Jay and Naveen’s dissimilar natures clash even further when Naveen brings Jay to meet the family, who are all surprised to see that Jay is a handsome white guy, and one who has more than a few quirks that take some getting used to. These scenes with Naveen’s family are where A Nice Indian Boy finds its most consistent and heartwarming laughs, sending up Indian culture and Megha and Archit’s attempts to transcend their conservative upbringing for their liberal-leaning desires.

Though Soni is playing a coy character, he’s quite skilled at keeping the larger parts of Naveen’s personality just under the surface, waiting to be drawn out.
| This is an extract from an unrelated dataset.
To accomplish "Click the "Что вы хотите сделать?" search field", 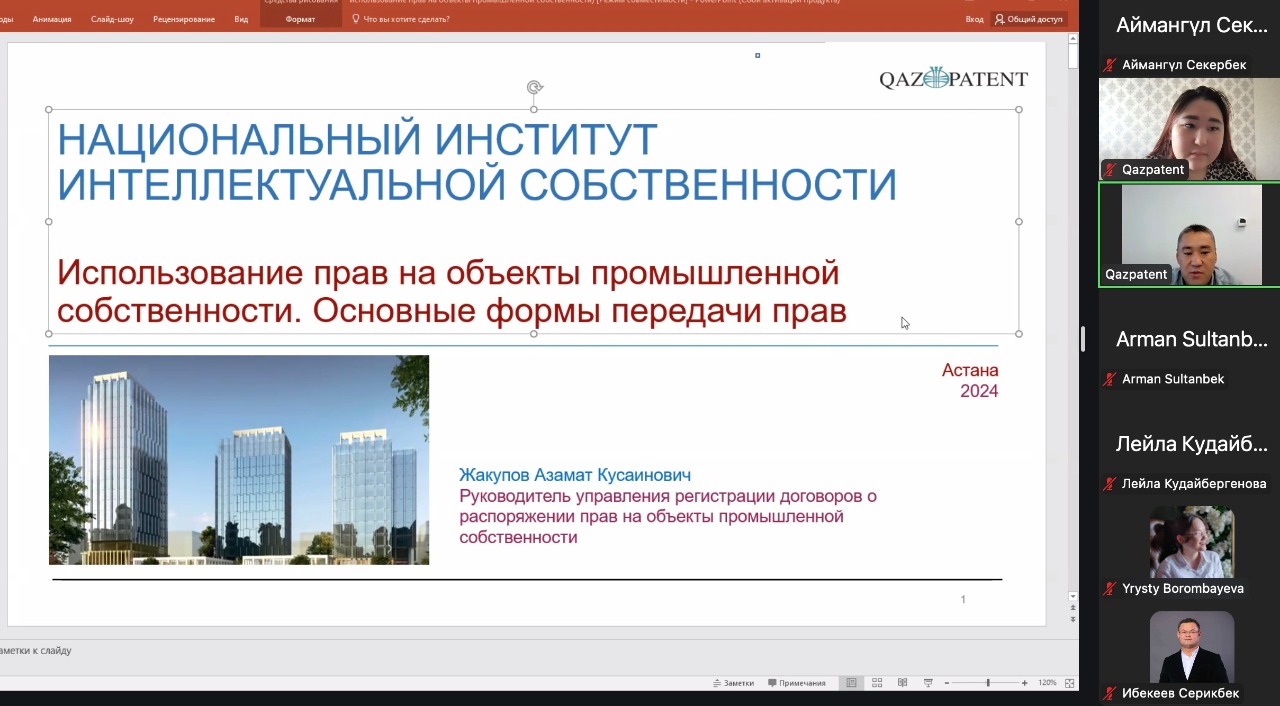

And though Groff’s Jay isn’t always so adept at extracting those impulses from his new boyfriend, the two still feel connected regardless of the discordancy that their relationship is working through. This gives Soni plenty of opportunities for crafty, natural comic delivery, and supplies Naveen’s family with just as many chances to volley these jokes back at him. Garg is particularly sublime at balancing the comedic and affectionate sides of her character, fleshing Megha out into a beautifully realized mother whose life is far more complex than either of her children initially realize. Whether she’s explaining the plot of Milk to her gay son beat-by-beat or asking a wedding planner if there are discounts if the ceremony is held on September 11, Garg is a total hoot.

In a film as modest as A Nice Indian Boy, having a scene-stealer like Garg can be both a hindrance and an asset. She livens up the film, but also makes it easier to tell when others aren’t quite matching her energy. Groff is as understated as he’s required to be, which occasionally makes Naveen and Jay’s relationship feel a tad passionless. But as we soon learn, the question of how much overt passion every romantic relationship should have is very much on the table, and the restraint of some characters begins to make more sense, just not before it’s specifically communicated.

Eric Randall’s screenplay avoids falling too far into that same moderation, nicely balancing his comedic edge and the script’s more sentimental elements. Randall can’t, however, keep A Nice Indian Boy from feeling like a stage-to-screen adaptation (the film is based on the play by Madhuri Shekar), but that is merely a curse that almost all plays turned into films must wrestle with. A Nice Indian Boy wears that bane far more fashionably than others.

By its end, this tale of peculiar love feels relatable and empathetic. This is how real people operate; none of the characters in A Nice Indian Boy feel like caricatures or thinly sketched archetypes of a rom-com’s usual suspects. And watching Naveen learn how to come out of his shell on his own terms is a transformation that few genre films really understand how to convey. While the movie is small and simple, that unassuming essence works in its favor. A Nice Indian Boy is content with being enjoyable, a film that doesn’t reach for the stars; rather, it is just happy to exist. And that’s exactly how love should feel: forged with passion, but managed with care.